=== Provided entries ===
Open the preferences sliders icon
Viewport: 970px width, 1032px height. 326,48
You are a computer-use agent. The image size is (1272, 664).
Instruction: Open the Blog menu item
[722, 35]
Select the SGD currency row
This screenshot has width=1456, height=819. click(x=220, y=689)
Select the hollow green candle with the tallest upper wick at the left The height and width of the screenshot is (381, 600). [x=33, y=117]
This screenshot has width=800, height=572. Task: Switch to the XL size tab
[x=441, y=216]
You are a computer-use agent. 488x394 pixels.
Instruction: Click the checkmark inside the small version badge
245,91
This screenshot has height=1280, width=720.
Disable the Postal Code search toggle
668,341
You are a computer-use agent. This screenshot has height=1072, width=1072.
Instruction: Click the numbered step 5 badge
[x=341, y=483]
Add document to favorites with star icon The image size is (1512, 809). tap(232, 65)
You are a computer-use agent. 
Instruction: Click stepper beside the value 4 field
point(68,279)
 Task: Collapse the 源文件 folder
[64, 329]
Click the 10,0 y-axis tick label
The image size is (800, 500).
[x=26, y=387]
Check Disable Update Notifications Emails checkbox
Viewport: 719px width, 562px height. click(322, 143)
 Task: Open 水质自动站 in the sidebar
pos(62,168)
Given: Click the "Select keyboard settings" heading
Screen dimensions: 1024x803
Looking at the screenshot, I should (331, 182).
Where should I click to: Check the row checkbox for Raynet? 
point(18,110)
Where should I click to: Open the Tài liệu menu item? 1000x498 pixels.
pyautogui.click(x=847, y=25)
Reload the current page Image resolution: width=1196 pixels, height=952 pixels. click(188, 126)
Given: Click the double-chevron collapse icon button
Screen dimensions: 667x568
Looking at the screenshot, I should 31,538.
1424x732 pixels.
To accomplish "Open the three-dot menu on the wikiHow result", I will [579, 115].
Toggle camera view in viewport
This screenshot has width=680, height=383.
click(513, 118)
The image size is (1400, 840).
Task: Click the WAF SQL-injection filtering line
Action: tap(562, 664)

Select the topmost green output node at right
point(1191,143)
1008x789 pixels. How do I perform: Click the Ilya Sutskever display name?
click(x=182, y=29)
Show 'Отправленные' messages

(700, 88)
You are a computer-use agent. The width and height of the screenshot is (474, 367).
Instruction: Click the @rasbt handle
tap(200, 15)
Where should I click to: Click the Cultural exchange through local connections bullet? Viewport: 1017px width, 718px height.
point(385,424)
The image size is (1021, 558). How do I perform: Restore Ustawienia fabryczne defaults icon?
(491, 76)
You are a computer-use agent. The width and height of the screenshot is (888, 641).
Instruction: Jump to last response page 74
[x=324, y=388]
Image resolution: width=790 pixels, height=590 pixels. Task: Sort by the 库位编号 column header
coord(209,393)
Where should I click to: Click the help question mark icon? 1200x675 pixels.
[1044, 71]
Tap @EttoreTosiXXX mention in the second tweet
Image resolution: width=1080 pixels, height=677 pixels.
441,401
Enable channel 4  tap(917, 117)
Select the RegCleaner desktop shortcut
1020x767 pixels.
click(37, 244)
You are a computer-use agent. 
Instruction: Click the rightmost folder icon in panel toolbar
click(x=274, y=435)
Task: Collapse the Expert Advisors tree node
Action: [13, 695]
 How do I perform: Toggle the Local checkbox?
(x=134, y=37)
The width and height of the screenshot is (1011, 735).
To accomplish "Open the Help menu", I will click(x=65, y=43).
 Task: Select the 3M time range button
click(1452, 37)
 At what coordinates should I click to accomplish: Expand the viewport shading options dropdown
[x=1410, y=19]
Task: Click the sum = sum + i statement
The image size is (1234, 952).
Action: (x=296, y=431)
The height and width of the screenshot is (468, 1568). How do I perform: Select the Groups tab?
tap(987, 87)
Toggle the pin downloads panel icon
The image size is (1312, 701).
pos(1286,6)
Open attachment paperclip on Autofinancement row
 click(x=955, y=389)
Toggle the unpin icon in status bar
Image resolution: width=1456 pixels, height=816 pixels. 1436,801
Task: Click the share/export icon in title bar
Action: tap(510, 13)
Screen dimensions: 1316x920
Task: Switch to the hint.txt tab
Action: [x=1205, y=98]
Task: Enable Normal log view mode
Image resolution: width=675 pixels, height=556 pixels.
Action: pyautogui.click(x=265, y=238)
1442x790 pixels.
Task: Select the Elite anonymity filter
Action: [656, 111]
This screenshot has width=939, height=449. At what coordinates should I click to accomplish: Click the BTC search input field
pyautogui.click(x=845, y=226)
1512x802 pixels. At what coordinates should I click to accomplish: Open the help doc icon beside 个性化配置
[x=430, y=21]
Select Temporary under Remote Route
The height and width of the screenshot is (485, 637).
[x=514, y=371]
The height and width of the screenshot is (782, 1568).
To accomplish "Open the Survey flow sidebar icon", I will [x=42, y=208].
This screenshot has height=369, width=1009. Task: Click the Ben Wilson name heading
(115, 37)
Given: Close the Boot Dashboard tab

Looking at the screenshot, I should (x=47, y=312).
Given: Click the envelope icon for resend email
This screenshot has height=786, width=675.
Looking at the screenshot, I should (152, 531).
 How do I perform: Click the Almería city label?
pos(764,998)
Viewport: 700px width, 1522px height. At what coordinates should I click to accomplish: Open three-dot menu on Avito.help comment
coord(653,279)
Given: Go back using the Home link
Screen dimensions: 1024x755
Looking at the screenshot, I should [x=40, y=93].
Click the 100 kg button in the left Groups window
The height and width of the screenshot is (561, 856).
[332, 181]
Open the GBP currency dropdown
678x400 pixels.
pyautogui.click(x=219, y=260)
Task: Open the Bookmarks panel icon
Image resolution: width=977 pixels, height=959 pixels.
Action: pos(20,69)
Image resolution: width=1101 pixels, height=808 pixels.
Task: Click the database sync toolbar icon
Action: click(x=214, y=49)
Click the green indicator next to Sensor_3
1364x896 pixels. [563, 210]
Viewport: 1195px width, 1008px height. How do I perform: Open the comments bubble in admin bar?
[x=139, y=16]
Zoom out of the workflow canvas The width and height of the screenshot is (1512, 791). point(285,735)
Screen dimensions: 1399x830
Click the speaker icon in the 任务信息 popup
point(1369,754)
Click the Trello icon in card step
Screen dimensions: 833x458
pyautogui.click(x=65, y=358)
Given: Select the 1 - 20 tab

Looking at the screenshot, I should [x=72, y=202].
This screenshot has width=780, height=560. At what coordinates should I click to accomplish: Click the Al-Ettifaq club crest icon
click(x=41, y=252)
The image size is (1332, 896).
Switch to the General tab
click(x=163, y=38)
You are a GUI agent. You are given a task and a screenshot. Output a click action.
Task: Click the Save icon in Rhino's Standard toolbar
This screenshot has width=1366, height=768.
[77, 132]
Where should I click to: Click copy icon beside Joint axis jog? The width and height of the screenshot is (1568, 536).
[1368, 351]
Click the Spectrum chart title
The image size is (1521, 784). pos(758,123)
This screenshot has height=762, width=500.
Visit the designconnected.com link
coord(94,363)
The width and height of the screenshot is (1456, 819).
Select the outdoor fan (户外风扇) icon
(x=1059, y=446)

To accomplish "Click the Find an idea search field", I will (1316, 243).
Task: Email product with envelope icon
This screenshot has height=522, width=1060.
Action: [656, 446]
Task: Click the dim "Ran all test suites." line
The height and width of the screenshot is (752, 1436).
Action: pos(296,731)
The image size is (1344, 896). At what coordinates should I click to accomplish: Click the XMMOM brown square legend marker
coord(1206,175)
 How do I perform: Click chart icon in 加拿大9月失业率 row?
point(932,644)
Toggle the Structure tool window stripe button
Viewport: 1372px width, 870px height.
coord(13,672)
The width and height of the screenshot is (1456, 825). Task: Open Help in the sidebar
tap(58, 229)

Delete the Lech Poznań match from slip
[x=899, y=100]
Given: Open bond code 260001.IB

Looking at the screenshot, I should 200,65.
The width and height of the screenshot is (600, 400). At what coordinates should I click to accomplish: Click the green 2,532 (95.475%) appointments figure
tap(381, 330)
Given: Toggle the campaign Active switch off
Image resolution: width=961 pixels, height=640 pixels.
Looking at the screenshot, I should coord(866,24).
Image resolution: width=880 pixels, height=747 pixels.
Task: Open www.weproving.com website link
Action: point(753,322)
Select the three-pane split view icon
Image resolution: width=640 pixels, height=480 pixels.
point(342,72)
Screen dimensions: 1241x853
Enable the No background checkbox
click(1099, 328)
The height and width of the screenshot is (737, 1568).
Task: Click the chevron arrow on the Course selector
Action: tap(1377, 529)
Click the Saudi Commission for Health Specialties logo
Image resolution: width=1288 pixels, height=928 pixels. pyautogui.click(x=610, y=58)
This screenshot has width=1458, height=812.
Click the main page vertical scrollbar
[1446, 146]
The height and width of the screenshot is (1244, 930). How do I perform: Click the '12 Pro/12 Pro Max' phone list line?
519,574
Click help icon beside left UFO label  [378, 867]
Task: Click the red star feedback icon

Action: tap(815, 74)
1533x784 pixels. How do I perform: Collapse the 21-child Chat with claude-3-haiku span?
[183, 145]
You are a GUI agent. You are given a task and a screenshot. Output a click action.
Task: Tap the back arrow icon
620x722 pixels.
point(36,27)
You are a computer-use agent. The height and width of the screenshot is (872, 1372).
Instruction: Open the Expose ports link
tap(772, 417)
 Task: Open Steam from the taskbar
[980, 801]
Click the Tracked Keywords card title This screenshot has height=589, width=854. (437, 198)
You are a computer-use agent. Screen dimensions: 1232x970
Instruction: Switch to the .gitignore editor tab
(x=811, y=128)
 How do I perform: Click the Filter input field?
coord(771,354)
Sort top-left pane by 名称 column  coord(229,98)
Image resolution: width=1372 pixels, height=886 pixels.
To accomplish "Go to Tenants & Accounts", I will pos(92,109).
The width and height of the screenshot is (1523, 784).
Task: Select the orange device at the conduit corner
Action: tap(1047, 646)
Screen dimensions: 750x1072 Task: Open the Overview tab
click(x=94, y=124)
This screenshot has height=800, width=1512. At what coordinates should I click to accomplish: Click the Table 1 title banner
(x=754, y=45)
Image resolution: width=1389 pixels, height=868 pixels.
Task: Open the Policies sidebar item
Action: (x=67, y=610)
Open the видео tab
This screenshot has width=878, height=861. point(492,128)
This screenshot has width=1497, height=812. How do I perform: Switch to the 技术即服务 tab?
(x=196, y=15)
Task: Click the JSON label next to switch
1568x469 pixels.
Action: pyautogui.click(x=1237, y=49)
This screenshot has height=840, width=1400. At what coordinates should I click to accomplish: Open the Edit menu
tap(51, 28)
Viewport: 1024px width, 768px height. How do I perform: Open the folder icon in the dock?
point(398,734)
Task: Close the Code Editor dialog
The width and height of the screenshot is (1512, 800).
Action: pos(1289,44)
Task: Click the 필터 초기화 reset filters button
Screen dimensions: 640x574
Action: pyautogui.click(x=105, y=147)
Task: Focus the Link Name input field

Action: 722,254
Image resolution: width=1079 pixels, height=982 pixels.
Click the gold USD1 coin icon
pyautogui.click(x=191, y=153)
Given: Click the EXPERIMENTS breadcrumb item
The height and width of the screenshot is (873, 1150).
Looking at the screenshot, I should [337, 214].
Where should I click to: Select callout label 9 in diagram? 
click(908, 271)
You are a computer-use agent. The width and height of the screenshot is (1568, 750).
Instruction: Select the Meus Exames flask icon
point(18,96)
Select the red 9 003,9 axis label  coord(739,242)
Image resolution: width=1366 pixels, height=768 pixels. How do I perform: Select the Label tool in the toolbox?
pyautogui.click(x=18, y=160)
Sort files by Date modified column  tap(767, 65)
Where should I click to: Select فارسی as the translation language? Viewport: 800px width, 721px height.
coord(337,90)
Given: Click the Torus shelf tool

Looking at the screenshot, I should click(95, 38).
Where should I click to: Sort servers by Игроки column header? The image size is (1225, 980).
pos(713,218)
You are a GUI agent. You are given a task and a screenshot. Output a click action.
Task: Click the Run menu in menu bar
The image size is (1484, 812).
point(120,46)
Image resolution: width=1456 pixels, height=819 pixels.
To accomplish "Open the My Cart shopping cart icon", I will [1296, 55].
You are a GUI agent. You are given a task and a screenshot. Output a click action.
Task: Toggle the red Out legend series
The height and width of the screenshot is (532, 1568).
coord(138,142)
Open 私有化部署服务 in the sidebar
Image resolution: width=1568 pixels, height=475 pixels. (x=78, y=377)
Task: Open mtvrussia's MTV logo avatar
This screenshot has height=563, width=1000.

=== Written instruction ===
Put every line of the data between the line holding "Task: Open 水质自动站 in the sidebar" and the line holding "point(18,110)", inclusive, into a Markdown table. Use a Number column for the row number and an Entry column for the line, and leave out any blank lines.

=== Result for this task ===
| Number | Entry |
|---|---|
| 1 |  Task: Open 水质自动站 in the sidebar |
| 2 | pos(62,168) |
| 3 | Given: Click the "Select keyboard settings" heading |
| 4 | Screen dimensions: 1024x803 |
| 5 | Looking at the screenshot, I should (331, 182). |
| 6 | Where should I click to: Check the row checkbox for Raynet?  |
| 7 | point(18,110) |